Virtual reality is hitting us now. The future is here, at least on the forefront of technology and evolution to the way we see the entertainment industry. A few weeks ago it began with the highly anticipated Oculus Rift. The Rift received strong reviews, despite a rather large purchase price ($600 USD). Perhaps its biggest competition comes from the HTC and Valve collaboration, the Vive. Here is what everyone is saying about the new VR device.
Where Rift feel’s like a VR headset built for mainstream consumption, Vive caters to the hardcore crowd that will stop at nothing to get the best VR experience. Over time, Oculus can presumably catch up when it releases its Touch controllers and sells individual sensors to expand Rift’s interactivity and motion-tracking capabilities. But for people who can’t wait, who are willing to go the extra mile right now, Vive is the only way to experience today’s most advanced VR technology from the comfort of home.
Vive is the best virtual-reality experience you can have right now, thanks to its motion controls and room-scale tracking. It’s the closest thing to having a holodeck in your home.
If you have the space, the budget, and patience to get through a difficult set-up I’d give the early nod to HTC Vive over Oculus Rift. Those are big “ifs” though. The experiences here can be awesome and HTC has amazing hardware. Unfortunately, the challenges are also all too real.
But then that’s a bit like saying “the water in this gorgeous swimming pool is a bit chilly.” I get to swim in this gorgeous pool, right? So what if the headset’s a bit uncomfortable when it’s capable of magically transporting you — and your hands and sort of your body — into fantastical worlds? I’ll put up with it, I suppose. It’s worth it.
The Verge 8/10
In the end, there’s a good argument that the Vive’s ideal customers are neither makers nor players of games. Virtual reality has a long history in fields like architecture, industrial design, and military training, and the solid, no-nonsense Vive can replace older solutions like CAVE rooms at a fraction of the cost. Oculus has clearly thrown its weight behind VR film and gaming, but Valve and HTC have been more circumspect — they didn’t craft an entertainment ecosystem, they just showed up with some goggles and controllers and let people play with them. For now, at least, that’s turned out to be enough.

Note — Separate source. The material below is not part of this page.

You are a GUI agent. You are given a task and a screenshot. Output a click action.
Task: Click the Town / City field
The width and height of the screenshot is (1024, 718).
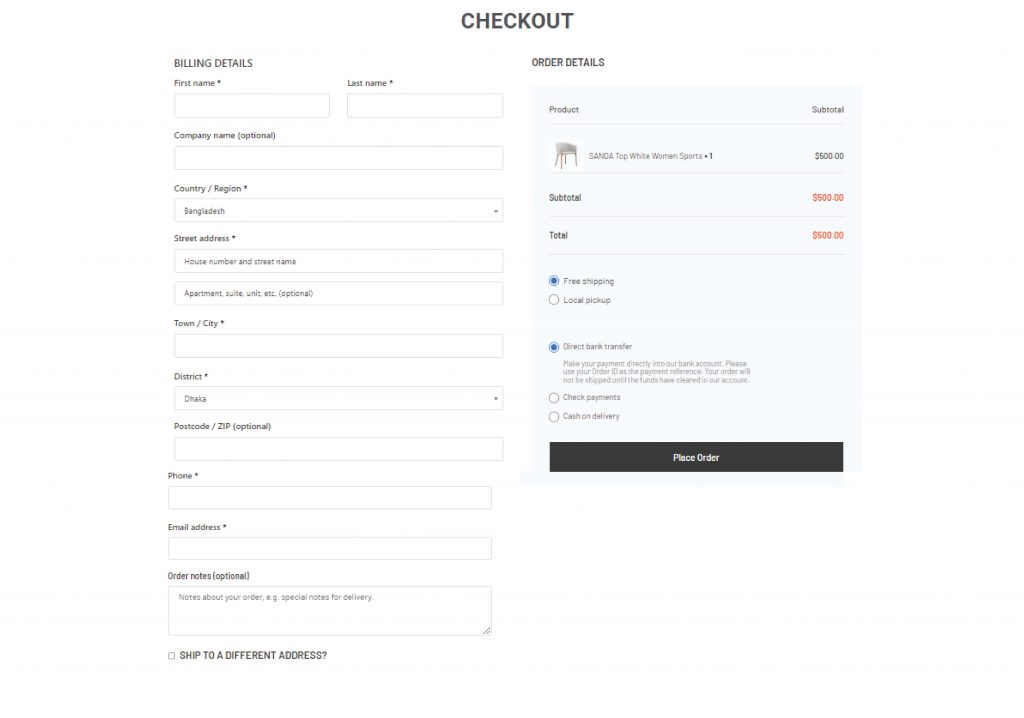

Surprisingly, the Rift and Vive have similar reviews. The biggest culprit of any sort of negativity regarding these products is the pricing. Surely enough, asking $600 and $800 from consumers is quite steep (this is about twice the price of a console now). Some reviews even knock at the lack of content to support these prices. That all being said, the entertainment industry is putting too much faith into virtual reality to fail.